(Provided information)
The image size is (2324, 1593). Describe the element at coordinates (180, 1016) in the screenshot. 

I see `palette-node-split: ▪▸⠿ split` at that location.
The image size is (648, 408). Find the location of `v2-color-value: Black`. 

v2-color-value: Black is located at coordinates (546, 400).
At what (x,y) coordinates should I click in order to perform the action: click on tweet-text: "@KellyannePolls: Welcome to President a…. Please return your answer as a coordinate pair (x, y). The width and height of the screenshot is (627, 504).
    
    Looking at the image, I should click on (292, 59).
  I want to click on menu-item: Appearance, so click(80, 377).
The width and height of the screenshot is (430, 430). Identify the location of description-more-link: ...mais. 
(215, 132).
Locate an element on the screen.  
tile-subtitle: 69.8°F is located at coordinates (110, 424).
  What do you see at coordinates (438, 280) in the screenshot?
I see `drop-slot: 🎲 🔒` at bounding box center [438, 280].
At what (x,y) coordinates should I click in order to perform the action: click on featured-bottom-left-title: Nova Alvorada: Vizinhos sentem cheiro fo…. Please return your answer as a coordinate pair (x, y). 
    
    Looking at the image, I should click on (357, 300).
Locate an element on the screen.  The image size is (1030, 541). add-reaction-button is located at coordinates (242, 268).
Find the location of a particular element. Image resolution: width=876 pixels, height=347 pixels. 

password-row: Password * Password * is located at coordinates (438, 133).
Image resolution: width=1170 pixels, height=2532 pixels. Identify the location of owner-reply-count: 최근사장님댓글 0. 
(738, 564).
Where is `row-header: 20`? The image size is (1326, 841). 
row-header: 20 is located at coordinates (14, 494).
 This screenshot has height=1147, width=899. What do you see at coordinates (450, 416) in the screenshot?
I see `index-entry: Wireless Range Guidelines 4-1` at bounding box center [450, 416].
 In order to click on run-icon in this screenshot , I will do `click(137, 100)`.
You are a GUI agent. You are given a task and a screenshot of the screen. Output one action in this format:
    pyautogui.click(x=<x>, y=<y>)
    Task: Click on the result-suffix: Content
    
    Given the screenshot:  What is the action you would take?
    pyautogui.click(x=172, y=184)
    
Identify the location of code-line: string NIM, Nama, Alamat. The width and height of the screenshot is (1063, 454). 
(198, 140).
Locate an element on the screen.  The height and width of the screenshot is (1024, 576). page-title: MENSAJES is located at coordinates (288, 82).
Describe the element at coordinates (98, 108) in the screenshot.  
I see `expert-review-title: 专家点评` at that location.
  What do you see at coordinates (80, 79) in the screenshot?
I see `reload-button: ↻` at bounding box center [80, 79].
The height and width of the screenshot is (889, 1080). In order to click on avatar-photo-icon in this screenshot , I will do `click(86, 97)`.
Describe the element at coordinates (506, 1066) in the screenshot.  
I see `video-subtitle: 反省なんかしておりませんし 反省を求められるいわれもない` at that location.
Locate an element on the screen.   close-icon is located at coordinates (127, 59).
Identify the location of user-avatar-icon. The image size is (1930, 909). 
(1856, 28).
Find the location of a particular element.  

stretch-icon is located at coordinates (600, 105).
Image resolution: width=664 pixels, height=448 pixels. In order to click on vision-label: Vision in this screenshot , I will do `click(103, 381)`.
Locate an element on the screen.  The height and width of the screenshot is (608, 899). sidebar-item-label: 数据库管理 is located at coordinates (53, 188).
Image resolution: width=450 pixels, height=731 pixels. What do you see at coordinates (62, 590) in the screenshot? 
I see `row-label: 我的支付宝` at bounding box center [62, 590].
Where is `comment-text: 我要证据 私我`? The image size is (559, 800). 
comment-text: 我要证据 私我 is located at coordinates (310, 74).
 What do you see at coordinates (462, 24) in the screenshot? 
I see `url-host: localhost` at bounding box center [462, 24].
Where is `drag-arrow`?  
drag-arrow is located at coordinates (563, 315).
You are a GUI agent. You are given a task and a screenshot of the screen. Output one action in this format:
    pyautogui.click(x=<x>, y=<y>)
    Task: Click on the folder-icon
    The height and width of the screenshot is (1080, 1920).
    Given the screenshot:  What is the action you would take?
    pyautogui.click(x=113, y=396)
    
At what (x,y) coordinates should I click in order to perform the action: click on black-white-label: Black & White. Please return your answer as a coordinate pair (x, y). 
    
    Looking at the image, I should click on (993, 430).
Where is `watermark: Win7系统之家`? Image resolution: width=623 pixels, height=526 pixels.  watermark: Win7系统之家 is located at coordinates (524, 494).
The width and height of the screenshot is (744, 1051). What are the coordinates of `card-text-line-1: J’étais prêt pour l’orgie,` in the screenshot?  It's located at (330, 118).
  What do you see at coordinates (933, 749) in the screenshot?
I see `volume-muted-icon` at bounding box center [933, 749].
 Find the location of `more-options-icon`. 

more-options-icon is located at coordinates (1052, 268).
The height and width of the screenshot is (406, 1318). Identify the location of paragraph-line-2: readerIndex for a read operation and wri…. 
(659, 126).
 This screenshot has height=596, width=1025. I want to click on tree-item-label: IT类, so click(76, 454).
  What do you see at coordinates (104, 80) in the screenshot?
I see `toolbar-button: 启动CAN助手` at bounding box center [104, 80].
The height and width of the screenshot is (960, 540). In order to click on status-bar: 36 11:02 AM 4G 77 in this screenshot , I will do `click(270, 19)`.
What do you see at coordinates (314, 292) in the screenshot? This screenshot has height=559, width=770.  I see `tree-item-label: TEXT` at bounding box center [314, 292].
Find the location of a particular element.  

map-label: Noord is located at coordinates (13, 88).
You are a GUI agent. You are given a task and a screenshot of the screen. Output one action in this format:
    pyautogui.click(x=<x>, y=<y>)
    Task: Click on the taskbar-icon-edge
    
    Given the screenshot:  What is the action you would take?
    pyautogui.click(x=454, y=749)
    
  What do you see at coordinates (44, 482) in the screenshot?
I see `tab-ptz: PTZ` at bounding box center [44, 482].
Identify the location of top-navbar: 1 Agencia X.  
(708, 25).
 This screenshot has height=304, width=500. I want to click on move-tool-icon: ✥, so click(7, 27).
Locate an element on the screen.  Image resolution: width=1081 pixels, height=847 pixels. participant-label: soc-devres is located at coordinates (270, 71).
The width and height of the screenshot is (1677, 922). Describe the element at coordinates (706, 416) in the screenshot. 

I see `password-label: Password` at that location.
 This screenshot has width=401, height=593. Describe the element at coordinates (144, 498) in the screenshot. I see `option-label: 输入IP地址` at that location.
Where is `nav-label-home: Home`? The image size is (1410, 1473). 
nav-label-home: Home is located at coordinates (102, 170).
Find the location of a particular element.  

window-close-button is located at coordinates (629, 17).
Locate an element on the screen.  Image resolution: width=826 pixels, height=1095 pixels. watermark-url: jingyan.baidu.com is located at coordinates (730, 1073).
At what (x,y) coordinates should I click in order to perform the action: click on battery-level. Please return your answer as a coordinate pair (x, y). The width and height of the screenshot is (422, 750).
(End Provided information)
About this exercise: Copy every one of the records above word for word, keeping each character and line break unchanged.

Response:
The image size is (2324, 1593). Describe the element at coordinates (180, 1016) in the screenshot. 

I see `palette-node-split: ▪▸⠿ split` at that location.
The image size is (648, 408). Find the location of `v2-color-value: Black`. 

v2-color-value: Black is located at coordinates (546, 400).
At what (x,y) coordinates should I click in order to perform the action: click on tweet-text: "@KellyannePolls: Welcome to President a…. Please return your answer as a coordinate pair (x, y). The width and height of the screenshot is (627, 504).
    
    Looking at the image, I should click on (292, 59).
  I want to click on menu-item: Appearance, so click(80, 377).
The width and height of the screenshot is (430, 430). Identify the location of description-more-link: ...mais. 
(215, 132).
Locate an element on the screen.  
tile-subtitle: 69.8°F is located at coordinates (110, 424).
  What do you see at coordinates (438, 280) in the screenshot?
I see `drop-slot: 🎲 🔒` at bounding box center [438, 280].
At what (x,y) coordinates should I click in order to perform the action: click on featured-bottom-left-title: Nova Alvorada: Vizinhos sentem cheiro fo…. Please return your answer as a coordinate pair (x, y). 
    
    Looking at the image, I should click on (357, 300).
Locate an element on the screen.  The image size is (1030, 541). add-reaction-button is located at coordinates (242, 268).
Find the location of a particular element. Image resolution: width=876 pixels, height=347 pixels. 

password-row: Password * Password * is located at coordinates (438, 133).
Image resolution: width=1170 pixels, height=2532 pixels. Identify the location of owner-reply-count: 최근사장님댓글 0. 
(738, 564).
Where is `row-header: 20`? The image size is (1326, 841). 
row-header: 20 is located at coordinates (14, 494).
 This screenshot has height=1147, width=899. What do you see at coordinates (450, 416) in the screenshot?
I see `index-entry: Wireless Range Guidelines 4-1` at bounding box center [450, 416].
 In order to click on run-icon in this screenshot , I will do `click(137, 100)`.
You are a GUI agent. You are given a task and a screenshot of the screen. Output one action in this format:
    pyautogui.click(x=<x>, y=<y>)
    Task: Click on the result-suffix: Content
    
    Given the screenshot:  What is the action you would take?
    pyautogui.click(x=172, y=184)
    
Identify the location of code-line: string NIM, Nama, Alamat. The width and height of the screenshot is (1063, 454). 
(198, 140).
Locate an element on the screen.  The height and width of the screenshot is (1024, 576). page-title: MENSAJES is located at coordinates (288, 82).
Describe the element at coordinates (98, 108) in the screenshot.  
I see `expert-review-title: 专家点评` at that location.
  What do you see at coordinates (80, 79) in the screenshot?
I see `reload-button: ↻` at bounding box center [80, 79].
The height and width of the screenshot is (889, 1080). In order to click on avatar-photo-icon in this screenshot , I will do `click(86, 97)`.
Describe the element at coordinates (506, 1066) in the screenshot.  
I see `video-subtitle: 反省なんかしておりませんし 反省を求められるいわれもない` at that location.
Locate an element on the screen.   close-icon is located at coordinates (127, 59).
Identify the location of user-avatar-icon. The image size is (1930, 909). 
(1856, 28).
Find the location of a particular element.  

stretch-icon is located at coordinates (600, 105).
Image resolution: width=664 pixels, height=448 pixels. In order to click on vision-label: Vision in this screenshot , I will do `click(103, 381)`.
Locate an element on the screen.  The height and width of the screenshot is (608, 899). sidebar-item-label: 数据库管理 is located at coordinates (53, 188).
Image resolution: width=450 pixels, height=731 pixels. What do you see at coordinates (62, 590) in the screenshot? 
I see `row-label: 我的支付宝` at bounding box center [62, 590].
Where is `comment-text: 我要证据 私我`? The image size is (559, 800). 
comment-text: 我要证据 私我 is located at coordinates (310, 74).
 What do you see at coordinates (462, 24) in the screenshot? 
I see `url-host: localhost` at bounding box center [462, 24].
Where is `drag-arrow`?  
drag-arrow is located at coordinates (563, 315).
You are a GUI agent. You are given a task and a screenshot of the screen. Output one action in this format:
    pyautogui.click(x=<x>, y=<y>)
    Task: Click on the folder-icon
    The height and width of the screenshot is (1080, 1920).
    Given the screenshot:  What is the action you would take?
    pyautogui.click(x=113, y=396)
    
At what (x,y) coordinates should I click in order to perform the action: click on black-white-label: Black & White. Please return your answer as a coordinate pair (x, y). 
    
    Looking at the image, I should click on (993, 430).
Where is `watermark: Win7系统之家`? Image resolution: width=623 pixels, height=526 pixels.  watermark: Win7系统之家 is located at coordinates (524, 494).
The width and height of the screenshot is (744, 1051). What are the coordinates of `card-text-line-1: J’étais prêt pour l’orgie,` in the screenshot?  It's located at (330, 118).
  What do you see at coordinates (933, 749) in the screenshot?
I see `volume-muted-icon` at bounding box center [933, 749].
 Find the location of `more-options-icon`. 

more-options-icon is located at coordinates (1052, 268).
The height and width of the screenshot is (406, 1318). Identify the location of paragraph-line-2: readerIndex for a read operation and wri…. 
(659, 126).
 This screenshot has height=596, width=1025. I want to click on tree-item-label: IT类, so click(76, 454).
  What do you see at coordinates (104, 80) in the screenshot?
I see `toolbar-button: 启动CAN助手` at bounding box center [104, 80].
The height and width of the screenshot is (960, 540). In order to click on status-bar: 36 11:02 AM 4G 77 in this screenshot , I will do `click(270, 19)`.
What do you see at coordinates (314, 292) in the screenshot? This screenshot has height=559, width=770.  I see `tree-item-label: TEXT` at bounding box center [314, 292].
Find the location of a particular element.  

map-label: Noord is located at coordinates (13, 88).
You are a GUI agent. You are given a task and a screenshot of the screen. Output one action in this format:
    pyautogui.click(x=<x>, y=<y>)
    Task: Click on the taskbar-icon-edge
    
    Given the screenshot:  What is the action you would take?
    pyautogui.click(x=454, y=749)
    
  What do you see at coordinates (44, 482) in the screenshot?
I see `tab-ptz: PTZ` at bounding box center [44, 482].
Identify the location of top-navbar: 1 Agencia X.  
(708, 25).
 This screenshot has height=304, width=500. I want to click on move-tool-icon: ✥, so click(7, 27).
Locate an element on the screen.  Image resolution: width=1081 pixels, height=847 pixels. participant-label: soc-devres is located at coordinates (270, 71).
The width and height of the screenshot is (1677, 922). Describe the element at coordinates (706, 416) in the screenshot. 

I see `password-label: Password` at that location.
 This screenshot has width=401, height=593. Describe the element at coordinates (144, 498) in the screenshot. I see `option-label: 输入IP地址` at that location.
Where is `nav-label-home: Home`? The image size is (1410, 1473). 
nav-label-home: Home is located at coordinates (102, 170).
Find the location of a particular element.  

window-close-button is located at coordinates (629, 17).
Locate an element on the screen.  Image resolution: width=826 pixels, height=1095 pixels. watermark-url: jingyan.baidu.com is located at coordinates (730, 1073).
At what (x,y) coordinates should I click in order to perform the action: click on battery-level. Please return your answer as a coordinate pair (x, y). The width and height of the screenshot is (422, 750).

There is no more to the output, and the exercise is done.